This dish is so more-ish that you'll be going back for seconds and thirds. White chicken lasagne with mushrooms and kale is a healthy and quick option for a mid-week dinner. The dish can be made in advance and then assembled just before cooking.
In this dish the lasagne is layered with chicken and kale in a rich roux-based cream sauce. The central layer of mushrooms adds a pop of umami flavour to further enrich the dish. If you're not a fan of kale you can swap it out for spinach, or just leave it out
Serve this lasagne with garlic bread and your favourite greens.
Add all of the ingredients for the chicken to a saucepan. Heat to a simmer.
Simmer until the chicken is cooked through - about 15 minutes.
Remove the chicken when done making sure to keep the cooking liquor. This will be used to make the sauce.
When the chicken has cooled a little shred it with a fork. Place to one side.
Heat a frying pan over a medium heat and add the kale. Wilt the kale with a splash of water for about a minute. Remove from the frying pan and set to one side.
Re-heat the frying pan and add 2 tbsp of butter.
Once the butter has melted add 3 tbsp of plain flour and stir continuously for 1-2 minutes. Don't let anything catch
Start to add the reserved chicken cooking liquor one ladle at a time stirring continuously. Keep adding until all of the liquor is used.
Add the cream and season with salt and pepper. Check the consistency - it should be a bit looser than coating consistency.
Remove a ladle of the cream sauce and set aside until assembling the lasagne.
Add the shredded chicken and kale and re-check the consistency. You want it to be saucy. If it is too thick add a little water.
Set aside until you are ready to assemble and cook the lasagne.
Heat 1 tbsp of olive oil in a frying pan over a medium heat. Add the onions and fry until softened.
Add the mushrooms and fry for 2-3 minutes. Add the garlic and fry until everything is softened but not catching.

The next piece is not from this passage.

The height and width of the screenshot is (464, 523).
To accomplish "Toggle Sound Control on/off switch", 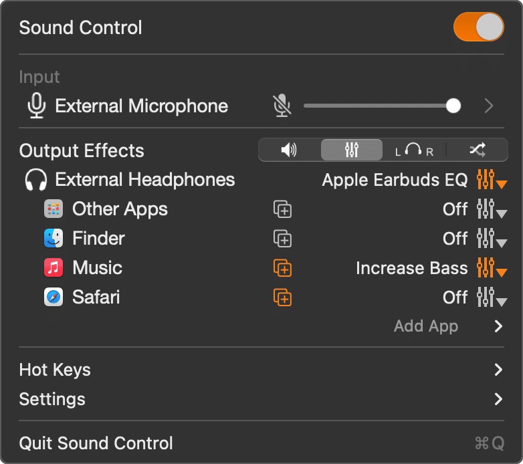I will pos(478,27).
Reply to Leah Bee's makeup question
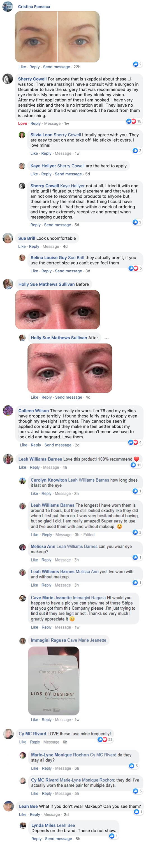 point(35,815)
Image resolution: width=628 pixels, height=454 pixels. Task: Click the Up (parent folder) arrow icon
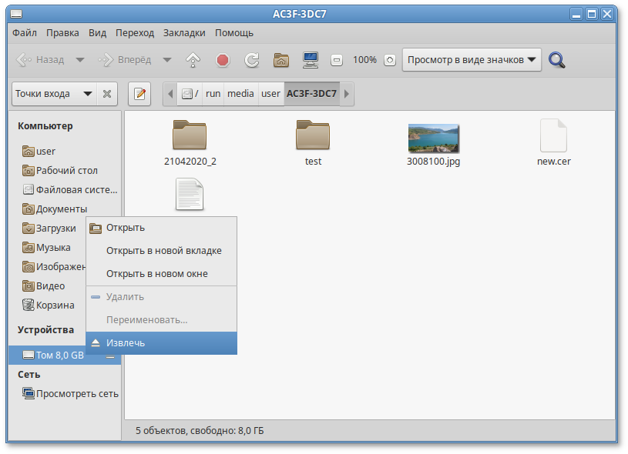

Add salt and pepper and then remove. Set aside until you are ready to assemble and cook the lasagne.
Pre-heat an oven to 200ºC with fan.
Add a spoon of cream chicken sauce to the base of a baking dish.
Add a layer of uncooked lasagne sheets.
Repeat with another layer of chicken cream sauce and lasagne.
Spoon all of the mushrooms in one layer and add another layer of lasagne.
Keep adding layers of chicken creamy sauce and lasagne until everything is used.
Spread the creamy sauce that was set aside previously over the final layer of lasagne.
Top with mozzarella, cheddar and parmesan.
Cook in the oven for 45 minutes or until the top is browned and the pasta is cooked.
Serve with garlic bread, greens or a salad, and a glass of red wine.